Selected by an international jury from among 123 entries in a global competition, the winning design – called “Courtyards Dialogue” – is a major component of the UN Educational, Scientific and Cultural Organization’s (UNESCO) ambitious project to rehabilitate the ancient city.
After years of control by ISIS terrorists and the destruction of the iconic metropolis when they were driven out in 2017, UNESCO chief Audrey Azoulay called it “a landmark moment” in restoring the war-torn city’s “fabric and history” and helping “reconciliation and social cohesion”.

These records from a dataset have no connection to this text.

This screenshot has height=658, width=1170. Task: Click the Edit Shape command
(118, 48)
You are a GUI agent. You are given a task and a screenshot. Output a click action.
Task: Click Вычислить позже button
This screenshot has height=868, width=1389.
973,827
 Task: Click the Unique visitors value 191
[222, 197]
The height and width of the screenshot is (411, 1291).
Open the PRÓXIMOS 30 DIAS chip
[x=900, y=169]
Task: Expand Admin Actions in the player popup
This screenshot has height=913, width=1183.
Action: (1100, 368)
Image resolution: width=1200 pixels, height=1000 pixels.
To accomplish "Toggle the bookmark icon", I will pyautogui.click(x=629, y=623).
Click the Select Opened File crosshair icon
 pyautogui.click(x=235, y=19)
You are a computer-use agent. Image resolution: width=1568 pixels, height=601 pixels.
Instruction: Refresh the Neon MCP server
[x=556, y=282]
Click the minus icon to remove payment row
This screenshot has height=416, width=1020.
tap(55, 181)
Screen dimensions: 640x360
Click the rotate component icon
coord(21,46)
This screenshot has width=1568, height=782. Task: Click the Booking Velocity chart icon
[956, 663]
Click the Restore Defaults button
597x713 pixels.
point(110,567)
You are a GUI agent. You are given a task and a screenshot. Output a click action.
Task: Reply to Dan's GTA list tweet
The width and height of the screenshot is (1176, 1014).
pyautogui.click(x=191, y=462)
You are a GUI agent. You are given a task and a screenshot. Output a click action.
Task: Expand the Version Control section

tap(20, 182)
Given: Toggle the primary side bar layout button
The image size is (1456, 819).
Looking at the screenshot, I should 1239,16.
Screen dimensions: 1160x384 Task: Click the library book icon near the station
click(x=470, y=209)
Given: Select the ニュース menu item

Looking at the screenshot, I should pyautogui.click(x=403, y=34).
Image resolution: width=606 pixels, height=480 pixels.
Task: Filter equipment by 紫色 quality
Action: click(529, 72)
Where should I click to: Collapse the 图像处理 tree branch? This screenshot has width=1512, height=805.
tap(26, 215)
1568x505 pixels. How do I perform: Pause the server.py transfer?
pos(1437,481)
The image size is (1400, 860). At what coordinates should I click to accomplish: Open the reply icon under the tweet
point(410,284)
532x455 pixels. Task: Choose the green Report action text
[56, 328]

“Heritage sites and historical monuments are powerful catalysts for people’s sense of belonging, of community, and identity. They are key to reviving the spirit of Mosul and of Iraq as a whole”, she underscored.
The Egyptian team that won the competition consists of four partners: Salah El Din Samir Hareedy, Khaled Farid El-Deeb, Sherif Farag Ebrahim and Tarek Ali Mohamed. There were also four designer architects involved: Noha Mansour Ryan, Hager Abdel Ghani Gad, Mahmoud Saad Gamal and Yousra Muhamed El-Baha.
UNESCO launched the design competition last November in close coordination with the Iraqi Ministry of Culture and the Iraqi Sunni Endowment.
In addition to being awarded the contract for the complex, the winners will receive a $50,000 prize.